Experts say it’s a good idea to read labels and do a little research before purchasing playthings for the children in your life.

In its 32nd annual “Trouble in Toyland” report, the U.S. Public Interest Research group exposes fidget spinners full of lead, inadequately-labeled toys and balloons that pose a choking hazard, and data-collecting toys that may violate children’s privacy and other consumer protection laws. The report also provides a list of toys that have been recalled over the past year.

The doll “My Friend Cayla” is on the list. It has Bluetooth capability that PIRG’s Kristen Carver said is cause for concern.

“Your child can ask it questions, and it talks back to you,” Carver told Public News Service. “It has an unsecured Bluetooth connection.

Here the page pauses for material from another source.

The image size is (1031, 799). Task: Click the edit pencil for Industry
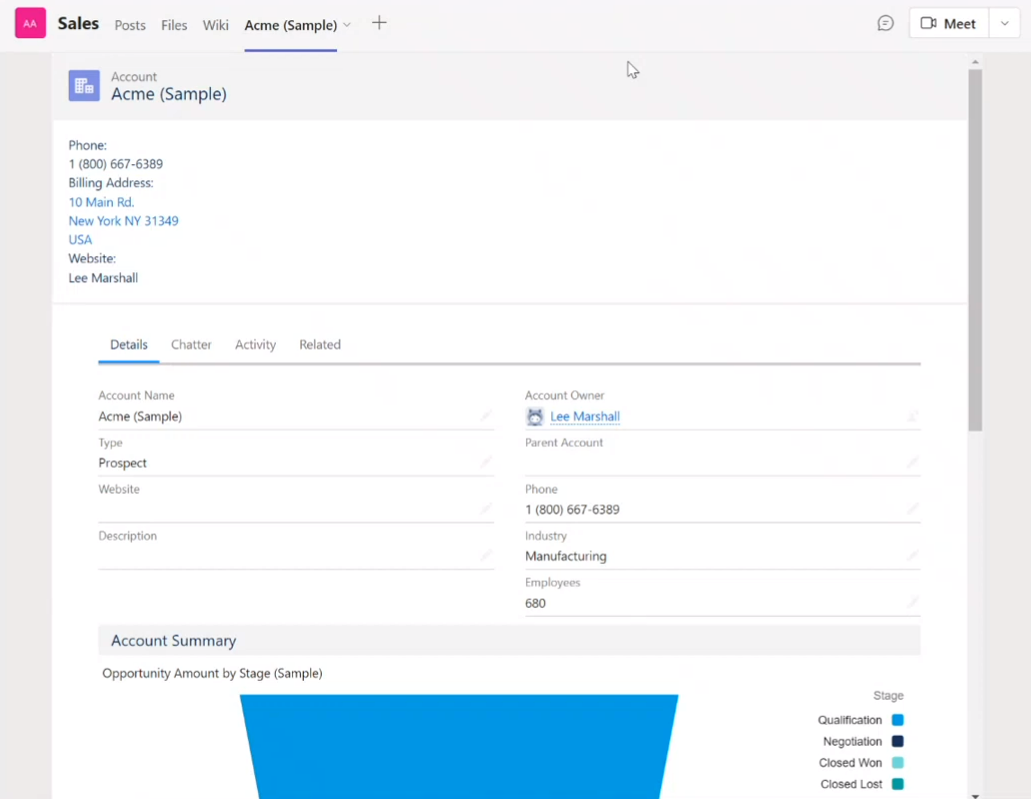(912, 556)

Anybody could really access it and could potentially listen in on things that are going on in your home.”

The doll is banned in Germany for privacy violations and is the subject of a complaint by several consumer groups to the U.S. Federal Trade Commission because it may violate the Children’s Online Privacy Protection Act. The company has insisted in public statements the doll is safe.

The FBI issued a warning to parents last summer about toys that include unsecured technology.

“In some cases, toys with microphones could record and collect conversations within earshot of the device. Information such as the child’s name, school, likes and dislikes, and activities may be disclosed through normal conversation with the toy or in the surrounding environment,” the FBI warning said. “The collection of a child’s personal information (and physical location) combined with a toy’s ability to connect to the internet or other devices raises concerns for privacy and physical safety.”

PIRG also found high levels of lead in some fidget spinners sold at Target, although the retailer said it has since removed them from its shelves.

Carver also highlighted problems with toys found in dollar stores that had conflicting information on their packaging.

“They had misleading labels,” she said. “So, they had labels that said they’re ‘not for children under 8,’ however they also had a ‘3-plus’ label.”

She added magnets and button batteries present extra concerns since, in addition to being choking hazards, they can cause severe damage to a child’s digestive system and take extra time to be discovered in their bodies.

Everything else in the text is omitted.